═════ QUOTED TEXT ═════

Test Case: As of this writing, version 2.18-11 is the current supportconfig, and the date ran matches the time frame of the issue.
Red Flag: The running kernel according to uname is not the latest kernel or is different than the installed kernel RPM package.
Test Case: The kernel is not up to date. Since the problem is CPU utilization, updating the kernel may be a valid troubleshooting step. However, we would want to first know how the CPU is being utilized; keep reading.
Red Flag: There is a mismatch among the three.
Test Case: SPident and SuSE-release say the server is at SLES10 SP1. The running kernel is 2.6.16.53-0.16, which is newer than the SLES10 SP1 kernel 2.6.16.46-0.12. Since the server has been patched, all three are consistent.
Red Flag: An RPM package relating to the problem is outdated or any other package that is very old.
Test Case: The SPident RPM package is fine, and there are no conflicting packages. Updates have been applied, but since the kernel is outdated, there are probably other package updates as well. It may be worth patching the server, rebooting and retesting the CPU utilization issue.
Red Flag: A third party package replaces a SUSE Linux distributed package.
Test Case: The only third party package installed is from the "Novell NTS" distribution. It provides supportconfig itself and does not replace a distributed package, like apache or LVM. Sometimes third party packages don't list a distribution, so they show up as "(none)." SUSE also distributes some packages with a "(none)" distribution. You can see these packages by searching for "(none)" in the rpm.txt file.
Test Case: The firewall services are turned off and there are not current active firewall rules. The firewall won't play a part in the problem.
Basic Health Check
Look at the basic-health-check.txt file next. The goal for reviewing this file is to check CPU utilization, memory, disk utilization, kernel taint status, and the health of running processes.
- Check the load averages. The load average is the average number of processes waiting to get on the run queue in the past one, five and fifteen minutes. It is a good indication of how busy the kernel is. A high load average may not be bad, but should be explainable and not impacting the overall server performance.
Red Flag: Load averages greater than 20.
Test Case: The uptime is 112 days. This is good to know since the first line of vmstat is an average over the uptime of the server. Subsequent vmstat lines are current snapshots in time. This allows us to observe which of the values have changed over time. The load averages show the kernel is busy, but probably nothing to worry about. It is consistent with the reported CPU utilization concern.
Red Flag: Values for "in" or "cs" greater than 10,000. NOTE: A high number of context switches is normal for the SLERT kernel.

═════

OBJECTIVE 1:
Answer these about the supportconfig text:
(a) What is the running kernel version?
(b) What is the server's uptime?
(c) Above what value do load averages count as a red flag?
OBJECTIVE 2: Please retype the part of the supportconfig text between "Red Flag: There" and "three are consistent.", inclusive, word for word.

═════ INFORMATION SHOWN ═════

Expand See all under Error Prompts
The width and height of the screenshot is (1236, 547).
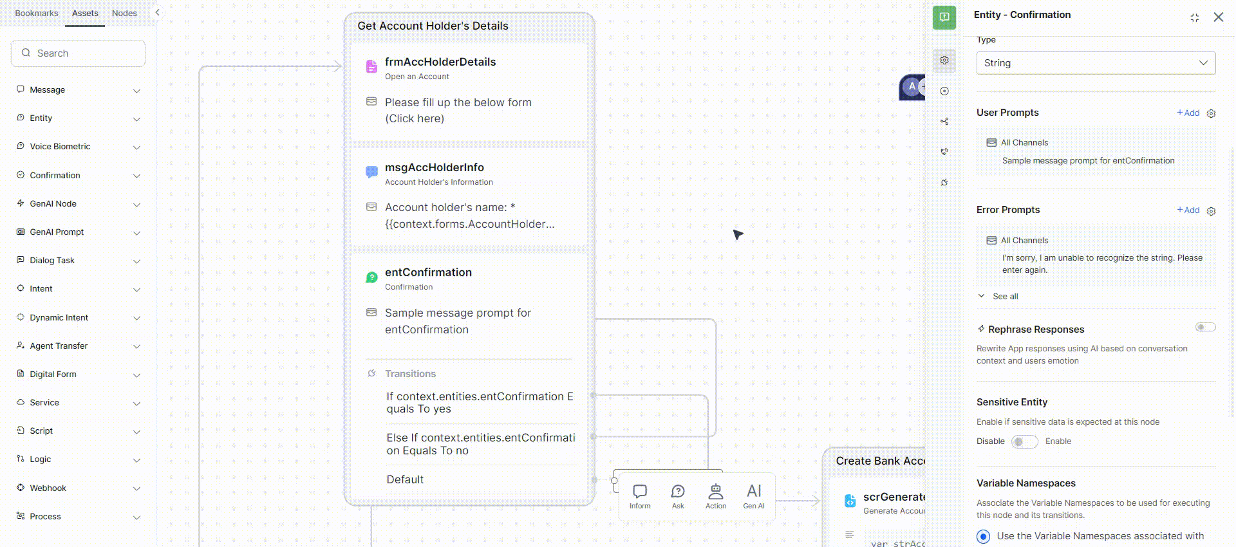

═════

FINISHED ANSWER 1:
(a) 2.6.16.53-0.16
(b) 112 days
(c) 20

FINISHED ANSWER 2:
Red Flag: There is a mismatch among the three.
Test Case: SPident and SuSE-release say the server is at SLES10 SP1. The running kernel is 2.6.16.53-0.16, which is newer than the SLES10 SP1 kernel 2.6.16.46-0.12. Since the server has been patched, all three are consistent.